The distinction between the protection and the benefits of the state being extended to citizens and that to non-citizens has also been brought up by the petitioners. The locus of these benefits in the context of Assam’s indigenous tribes and peoples is the Sixth Schedule of the Constitution. Keeping that in mind, the petitioners have highlighted that the influx of illegal immigrants being conferred citizenship has led to an alleged usurpation of indigenous land, and by extension, their livelihoods and lifestyles. Additionally, they argued that Section 6A dilutes the political rights under Article 326. In the context of their language, script and culture, they have contested a violation of Article 29(1) because of a rapid demographic change. The petitioners have also sought that the National Register of Citizens for Assam be updated based on the 1951 NRC instead of the electoral rolls from March 1971. This is to keep the standard for naturalising immigrants the same in Assam as the rest of the nation, unaffected by the wake of the Liberation War, as the 1951 Census only incorporated the immigrants after Partition.

The government, in response, has argued that the present manner of the NRC is necessary to identify illegal immigrants who had entered Assam after March 24, 1971, and to protect the rights of genuine citizens, given that the process is fair and transparent, and it provides sufficient opportunities for people to prove their citizenship. 


The ripples of the two-judge bench’s judgement and the emphasis away from the NRC issue in the present case have already been felt in ancillary litigation like in Lal Bhanu v. Union of India and Ors. wherein petitioners have been labelled foreigners in the NRC, this being reinforced by Foreigner Tribunals. The burden of proof being shifted to the petitioner under the Foreigners Act then highlights the urgency of some clarity on the subject-matter. The essence of citizenship is fundamentally a bureaucratic construct. As the state governs its inhabitants, the paper trail becomes paramount. The state, in defining its citizens, seeks documents that validate identity. There is a strict control what can or cannot be a source of a citizen’s ‘identity’ then. Statelessness is thrust onto citizens and immigrants alike, such individuals who are not considered citizens of any country lack access to basic rights and services. Many of these people are unable to provide sufficient documentation or are excluded due to bureaucratic errors in the verification process, leading to their exclusion from the NRC and being deemed stateless.

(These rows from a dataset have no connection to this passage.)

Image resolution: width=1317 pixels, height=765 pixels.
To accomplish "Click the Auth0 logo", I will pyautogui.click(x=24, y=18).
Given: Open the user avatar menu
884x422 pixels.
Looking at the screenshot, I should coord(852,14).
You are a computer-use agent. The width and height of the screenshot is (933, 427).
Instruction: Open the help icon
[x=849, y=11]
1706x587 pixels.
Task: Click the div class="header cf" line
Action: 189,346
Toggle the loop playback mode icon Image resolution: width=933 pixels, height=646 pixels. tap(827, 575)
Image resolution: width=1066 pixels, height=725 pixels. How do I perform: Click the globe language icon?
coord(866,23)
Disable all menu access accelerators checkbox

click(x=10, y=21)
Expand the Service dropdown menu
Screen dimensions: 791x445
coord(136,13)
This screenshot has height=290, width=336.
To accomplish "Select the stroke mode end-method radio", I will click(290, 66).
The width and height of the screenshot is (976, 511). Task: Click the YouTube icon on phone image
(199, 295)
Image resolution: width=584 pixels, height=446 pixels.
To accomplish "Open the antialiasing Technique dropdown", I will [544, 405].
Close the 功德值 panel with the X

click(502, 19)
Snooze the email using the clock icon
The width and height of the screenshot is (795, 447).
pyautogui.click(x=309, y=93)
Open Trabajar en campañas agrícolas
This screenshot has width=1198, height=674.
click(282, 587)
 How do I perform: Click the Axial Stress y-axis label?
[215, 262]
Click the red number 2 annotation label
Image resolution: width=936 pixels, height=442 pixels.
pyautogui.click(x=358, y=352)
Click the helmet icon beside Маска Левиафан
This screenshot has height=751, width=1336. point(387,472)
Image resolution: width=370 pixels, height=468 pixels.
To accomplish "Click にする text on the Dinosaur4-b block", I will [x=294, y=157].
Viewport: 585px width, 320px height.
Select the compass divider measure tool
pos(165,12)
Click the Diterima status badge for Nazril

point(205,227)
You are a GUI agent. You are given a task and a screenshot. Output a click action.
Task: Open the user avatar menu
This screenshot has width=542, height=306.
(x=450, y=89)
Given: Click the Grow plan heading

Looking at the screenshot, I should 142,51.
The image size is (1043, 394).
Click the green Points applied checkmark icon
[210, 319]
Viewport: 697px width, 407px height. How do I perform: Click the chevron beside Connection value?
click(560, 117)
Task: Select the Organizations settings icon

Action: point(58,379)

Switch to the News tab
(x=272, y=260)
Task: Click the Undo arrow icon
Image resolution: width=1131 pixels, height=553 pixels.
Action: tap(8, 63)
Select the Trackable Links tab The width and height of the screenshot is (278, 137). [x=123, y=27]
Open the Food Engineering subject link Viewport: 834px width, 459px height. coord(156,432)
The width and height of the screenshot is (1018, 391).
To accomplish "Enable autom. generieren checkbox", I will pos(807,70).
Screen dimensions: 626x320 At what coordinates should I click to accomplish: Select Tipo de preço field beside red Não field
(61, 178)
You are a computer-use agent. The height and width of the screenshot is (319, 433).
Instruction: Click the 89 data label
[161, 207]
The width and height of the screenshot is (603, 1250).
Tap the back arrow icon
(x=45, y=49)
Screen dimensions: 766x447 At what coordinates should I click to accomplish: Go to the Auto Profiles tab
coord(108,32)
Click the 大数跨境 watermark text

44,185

Citizenship transcends the legal status conferred by the state and the benefits accrued by it, especially when it is closely linked to the identity and belonging of its constituents. In the case of Assam, the question of citizenship is intertwined with the region’s history of migration and settlement, as well as its diverse linguistic and cultural traditions. The exigency of Assam Sanmilita Mahasangha v. Union of India is experienced by the countless people whose citizenship is under the threat of being denied after almost four decades of having been naturalised.

Shreya Sethi is a second-year law student at NALSAR University of Law, Hyderabad. This post was edited by Utkarsh Mani Tripathi.